Dans la voiture de leurs ravisseurs, Alain Mouagouadi reconnaît un homme qui parlait avec l’individu qui s’est fait passer pour un enseignant et qui l’avait abordé alors qu’ils se trouvaient au ministère de la fonction publique quelques heures plus tôt.
« Nous travaillons pour le président »
Durant leur séquestration, les syndicalistes racontent qu’ils n’ont pas subi de violences physiques. Leurs ravisseurs leur reprochent de mener leur action syndicale en pleine période de transition. Selon les ravisseurs qui affirment « nous travaillons pour le président », les enseignants gabonais devraient déjà s’estimer heureux d’avoir trouvé un emploi… Les ravisseurs expliquent également à leurs otages qu’ils sont chargés « du sale boulot » dans la zone sud de la capitale gabonaise…
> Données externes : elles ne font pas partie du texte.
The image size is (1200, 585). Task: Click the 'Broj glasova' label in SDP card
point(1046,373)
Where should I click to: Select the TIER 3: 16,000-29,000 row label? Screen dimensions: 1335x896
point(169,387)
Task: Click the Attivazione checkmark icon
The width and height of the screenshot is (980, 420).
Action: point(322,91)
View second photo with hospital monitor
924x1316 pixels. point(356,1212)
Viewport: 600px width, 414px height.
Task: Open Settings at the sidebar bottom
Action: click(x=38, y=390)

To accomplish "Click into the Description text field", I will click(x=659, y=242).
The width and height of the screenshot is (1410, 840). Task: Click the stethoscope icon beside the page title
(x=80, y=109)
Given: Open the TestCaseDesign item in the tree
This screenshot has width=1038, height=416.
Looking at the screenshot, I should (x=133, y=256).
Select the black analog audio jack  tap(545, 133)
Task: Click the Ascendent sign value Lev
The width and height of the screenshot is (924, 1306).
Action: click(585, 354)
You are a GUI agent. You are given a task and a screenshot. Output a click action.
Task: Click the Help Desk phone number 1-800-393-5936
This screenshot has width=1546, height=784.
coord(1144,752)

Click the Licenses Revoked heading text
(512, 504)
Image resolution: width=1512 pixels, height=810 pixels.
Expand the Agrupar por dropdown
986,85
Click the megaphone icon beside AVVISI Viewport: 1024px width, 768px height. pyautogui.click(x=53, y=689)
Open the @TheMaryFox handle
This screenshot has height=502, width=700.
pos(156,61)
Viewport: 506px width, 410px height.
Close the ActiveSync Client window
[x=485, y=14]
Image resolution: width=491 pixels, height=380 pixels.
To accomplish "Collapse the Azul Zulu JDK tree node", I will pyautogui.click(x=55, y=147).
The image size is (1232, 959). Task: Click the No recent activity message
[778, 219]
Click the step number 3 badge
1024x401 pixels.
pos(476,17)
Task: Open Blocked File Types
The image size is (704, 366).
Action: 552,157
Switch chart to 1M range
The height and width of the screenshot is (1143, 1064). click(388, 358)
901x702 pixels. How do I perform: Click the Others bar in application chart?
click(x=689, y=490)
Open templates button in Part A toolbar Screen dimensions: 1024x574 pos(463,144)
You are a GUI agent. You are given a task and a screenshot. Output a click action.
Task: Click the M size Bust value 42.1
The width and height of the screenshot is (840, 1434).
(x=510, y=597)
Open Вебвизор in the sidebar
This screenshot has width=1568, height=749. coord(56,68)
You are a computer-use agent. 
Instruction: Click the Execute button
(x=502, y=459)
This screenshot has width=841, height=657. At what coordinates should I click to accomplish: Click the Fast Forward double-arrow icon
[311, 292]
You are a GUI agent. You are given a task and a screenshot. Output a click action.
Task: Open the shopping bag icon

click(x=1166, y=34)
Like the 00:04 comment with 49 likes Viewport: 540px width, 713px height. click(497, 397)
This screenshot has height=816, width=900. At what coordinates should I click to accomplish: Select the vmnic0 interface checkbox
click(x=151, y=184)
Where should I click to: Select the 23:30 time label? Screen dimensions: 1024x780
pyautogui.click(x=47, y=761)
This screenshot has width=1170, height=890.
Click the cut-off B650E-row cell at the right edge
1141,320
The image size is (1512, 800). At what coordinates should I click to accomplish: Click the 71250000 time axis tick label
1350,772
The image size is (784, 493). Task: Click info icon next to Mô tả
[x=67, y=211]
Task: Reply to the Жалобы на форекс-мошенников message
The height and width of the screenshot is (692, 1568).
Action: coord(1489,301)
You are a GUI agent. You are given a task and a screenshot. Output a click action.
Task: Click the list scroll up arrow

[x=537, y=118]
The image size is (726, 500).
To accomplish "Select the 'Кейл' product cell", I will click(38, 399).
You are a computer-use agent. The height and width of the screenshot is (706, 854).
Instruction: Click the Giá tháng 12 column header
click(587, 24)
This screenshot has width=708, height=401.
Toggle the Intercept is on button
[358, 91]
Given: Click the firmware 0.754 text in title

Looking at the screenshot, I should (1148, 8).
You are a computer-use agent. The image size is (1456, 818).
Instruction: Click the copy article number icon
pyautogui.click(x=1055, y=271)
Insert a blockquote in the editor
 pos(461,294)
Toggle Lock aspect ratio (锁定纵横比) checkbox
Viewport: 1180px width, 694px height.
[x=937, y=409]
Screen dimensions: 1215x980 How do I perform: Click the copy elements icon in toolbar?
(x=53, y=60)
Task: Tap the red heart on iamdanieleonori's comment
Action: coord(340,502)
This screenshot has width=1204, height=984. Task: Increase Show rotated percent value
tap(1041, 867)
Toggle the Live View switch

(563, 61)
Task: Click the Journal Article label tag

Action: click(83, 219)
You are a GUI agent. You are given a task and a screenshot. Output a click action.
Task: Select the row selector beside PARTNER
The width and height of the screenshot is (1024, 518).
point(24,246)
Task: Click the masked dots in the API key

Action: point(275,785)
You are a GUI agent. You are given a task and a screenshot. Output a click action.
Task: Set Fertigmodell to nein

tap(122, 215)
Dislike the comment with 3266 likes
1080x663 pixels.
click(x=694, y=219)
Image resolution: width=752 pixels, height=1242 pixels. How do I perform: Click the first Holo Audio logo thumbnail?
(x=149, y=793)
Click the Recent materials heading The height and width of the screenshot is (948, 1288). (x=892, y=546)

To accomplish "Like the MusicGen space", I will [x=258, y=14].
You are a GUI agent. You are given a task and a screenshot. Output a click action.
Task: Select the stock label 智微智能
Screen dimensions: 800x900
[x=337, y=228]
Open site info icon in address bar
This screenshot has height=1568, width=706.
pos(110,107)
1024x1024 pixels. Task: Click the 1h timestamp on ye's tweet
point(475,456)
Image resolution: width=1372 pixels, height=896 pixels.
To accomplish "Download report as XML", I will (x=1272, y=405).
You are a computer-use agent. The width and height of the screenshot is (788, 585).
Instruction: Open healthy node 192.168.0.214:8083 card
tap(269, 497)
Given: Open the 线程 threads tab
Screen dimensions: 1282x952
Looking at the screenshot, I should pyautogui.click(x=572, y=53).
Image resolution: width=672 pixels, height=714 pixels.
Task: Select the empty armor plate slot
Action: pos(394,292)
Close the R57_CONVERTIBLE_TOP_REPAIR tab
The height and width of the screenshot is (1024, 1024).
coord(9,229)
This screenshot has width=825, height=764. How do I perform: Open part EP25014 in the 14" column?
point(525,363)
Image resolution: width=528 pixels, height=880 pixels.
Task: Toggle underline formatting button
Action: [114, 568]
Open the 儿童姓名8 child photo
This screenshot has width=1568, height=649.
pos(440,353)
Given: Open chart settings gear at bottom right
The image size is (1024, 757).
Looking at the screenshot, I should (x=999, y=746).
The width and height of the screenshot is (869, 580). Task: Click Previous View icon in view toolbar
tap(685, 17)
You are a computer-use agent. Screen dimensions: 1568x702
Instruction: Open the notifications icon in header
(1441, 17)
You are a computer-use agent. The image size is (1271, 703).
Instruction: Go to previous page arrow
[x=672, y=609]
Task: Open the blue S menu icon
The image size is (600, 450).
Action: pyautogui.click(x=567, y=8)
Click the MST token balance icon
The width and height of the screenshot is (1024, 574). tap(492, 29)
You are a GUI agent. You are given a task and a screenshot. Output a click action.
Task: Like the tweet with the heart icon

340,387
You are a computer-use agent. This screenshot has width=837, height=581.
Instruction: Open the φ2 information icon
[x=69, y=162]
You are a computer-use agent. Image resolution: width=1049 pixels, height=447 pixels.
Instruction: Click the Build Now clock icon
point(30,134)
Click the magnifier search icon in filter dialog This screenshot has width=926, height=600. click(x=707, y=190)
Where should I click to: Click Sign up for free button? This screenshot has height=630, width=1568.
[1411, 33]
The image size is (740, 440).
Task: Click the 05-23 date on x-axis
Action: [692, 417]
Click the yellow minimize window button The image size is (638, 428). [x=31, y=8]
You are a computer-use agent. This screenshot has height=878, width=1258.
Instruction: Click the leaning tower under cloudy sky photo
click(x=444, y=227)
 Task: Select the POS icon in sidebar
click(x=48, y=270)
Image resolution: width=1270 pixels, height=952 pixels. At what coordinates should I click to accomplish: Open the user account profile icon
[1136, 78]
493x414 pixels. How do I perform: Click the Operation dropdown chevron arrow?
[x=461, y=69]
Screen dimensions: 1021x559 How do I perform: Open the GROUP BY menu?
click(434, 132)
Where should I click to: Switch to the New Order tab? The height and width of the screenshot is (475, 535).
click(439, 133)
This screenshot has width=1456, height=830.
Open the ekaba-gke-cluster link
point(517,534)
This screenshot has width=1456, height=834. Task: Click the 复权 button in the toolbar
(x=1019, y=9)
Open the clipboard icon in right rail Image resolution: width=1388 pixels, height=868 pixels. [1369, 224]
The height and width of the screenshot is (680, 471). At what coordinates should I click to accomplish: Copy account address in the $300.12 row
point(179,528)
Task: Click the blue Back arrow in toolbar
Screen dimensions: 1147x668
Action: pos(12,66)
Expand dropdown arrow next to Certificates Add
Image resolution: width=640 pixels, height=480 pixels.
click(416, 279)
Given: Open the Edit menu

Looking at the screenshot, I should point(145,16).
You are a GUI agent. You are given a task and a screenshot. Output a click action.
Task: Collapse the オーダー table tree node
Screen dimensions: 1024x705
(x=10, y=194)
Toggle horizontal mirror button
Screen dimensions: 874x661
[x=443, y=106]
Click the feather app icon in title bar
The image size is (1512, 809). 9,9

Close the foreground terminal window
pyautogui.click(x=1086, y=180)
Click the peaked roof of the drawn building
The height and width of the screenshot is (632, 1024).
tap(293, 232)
Après près de deux jours de séquestration, dans la nuit du samedi 2 au dimanche 3 mars 2024, les leaders syndicaux séquestrés sont extraits par leurs ravisseurs qui leur expliquent qu’ils ont décidé de les emmener plus au nord de la capitale gabonaise à Malibé « pour en finir ». À ce moment-là, les leaders syndicaux pensent que leur dernière heure est venue.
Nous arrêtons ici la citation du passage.